Gregory Szorc wrote:
Please read my
own proposal for reworking the extension interface at:
http://mail.wikipedia.org/pipermail/wikitech-l/2006-July/037035.html
Posted to this list 10 days ago.
Forgive my ignorance. I read the first few paragraphs of the post when it
was originally sent and ignored the rest, just thinking it was another
Wikipedia-only message. Now, having read it...
I do like your proposal for static objects being initialized as-needed.
There is great power in the just-in-time object::getInstance() method.
However, one of my criticisms of MediaWiki's architecture has always been
the over dependence on global objects, which are in some ways like static
classes using the Singleton pattern (see
http://blog.case.edu/gps10/2006/07/22/why_global_variables_in_php_is_bad_pr…
why I don't like global objects). I would much rather see the Wiki
class contain these "global objects" as static variables which can be
accessed via a just-in-time getObject() static call to the Wiki class. This
sounds like the same approach as the proposed wfGetFoo() methods (it
basically is), but polluting the global symbol table with objects and
functions not belonging to classes is unecessary when these could all belong
to a master Wiki class. If you don't buy the "don't do it because you'd
be
polluting the symbol table" argument, do it for the sake of keeping
everything organized into classes. Do wfGetFoo() functions really belong in
the global namespace, or do they belong to a class representing a wiki?
Hell, if you get rid of all the global functions and attach them to existing
classes, that is one less file to include! </rant on global objects>
I'll answer this at the end.
If you are talking about 500us, why are there still
require and require_once
calls in the trunk? These both require system calls (require_once actually
requires an additional one and hence is slower). I know work has been done
developing the __autoload function (if you ever commit to 5.1,
spl_autoload_register() is preferred), but at the level of commitment you
give to performance, every require_once has to seem like a monkey on your
back.
I got rid of about half of the require_once calls from Setup.php in
localisation-work. The remaining ones are mostly for global functions.
Also, how do you accurately profile MediaWiki?
I've used xdebug and
Kcachegrind to profile scripts before, but it always bothers me because I
cannot use xdebug alongside APC or eaccelerator to get results reflective of
my production deployment.

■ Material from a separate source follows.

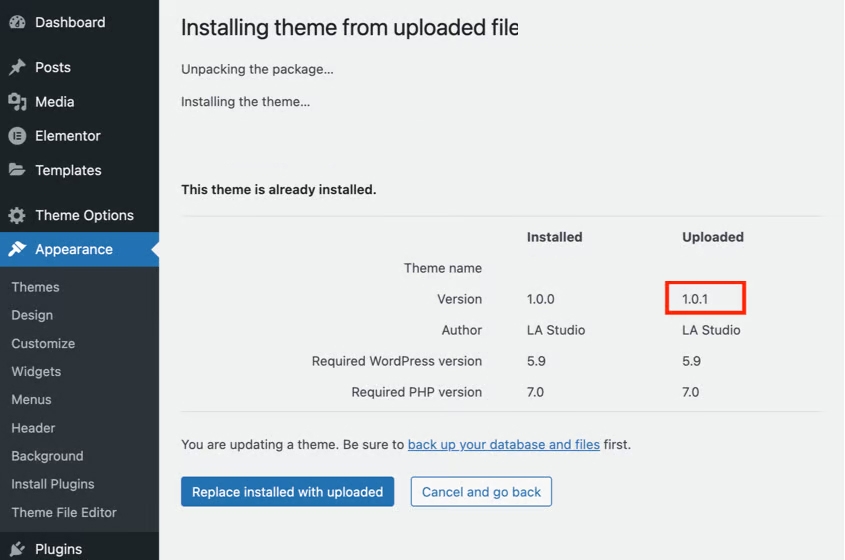Select Theme File Editor
The image size is (845, 560).
[64, 512]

I know APC and eaccelerator completely change the
chokepoints, but it is impossible for me to see what the new chokepoints
are!
http://noc.wikimedia.org/cgi-bin/report.py
Data is generated with ProfilerSimpleUDP. Averaging over a million requests
gives you excellent accuracy, thanks to the central limit theorem. However,
that data may be subject to slight systemic inaccuracies due to the
profiling overhead.
Can you feed MediaWiki's internal profiling output
into Kcachegrind?
No.
Now, getting back to the topic of extensions. For a
base extension class, I
was thinking of an abstract class that has numerous methods,
providesSpecialPage(), providesHook(), providesWhichHooks(),
providesParserTags(), etc. Let's say we establish a defined extensions root
directory. When MediaWiki loads, it periodically checks this directory for
all files representing extensions and loads them (perhaps this is triggered
manually via CRON, Special Page, filemtime(), etc). When the extensions are
loaded from the directory, a map is established that records the abilities
of each. This map is serialized for quick retrieval. Whenever MediaWiki
loads, it just goes to the map and loads extensions just-in-time. This
would require an extension manager class that would initialize extensions as
called for by the map. For example, when the parser sees a tag it doesn't
recognize, it would go
ExtensionManager::getExtensionForParserTag($foo)->parse($content); Or, when
a special page is called, we have
ExtensionManager::executeSpecialPage($foo); For hooks, the same deal.
I like the idea for a map between capabilities and callbacks, etc, but I
don't like the idea of a module specification file. Why should you need to
provide a specification file when the same information can be obtained from
methods inherited from a base extension class? As long as you cache the
output of these methods, there is zero performance overhead and extensions
have the added bonus of being much more structured. Yes, it would break
existing functionality. But if you are already talking about making
just-in-time calls to instantiate global objects like $wgTitle, $wgOut, etc,
then many existing extensions will be broken anyway. Sometimes you just
have to make sacrifices for the sake of progress.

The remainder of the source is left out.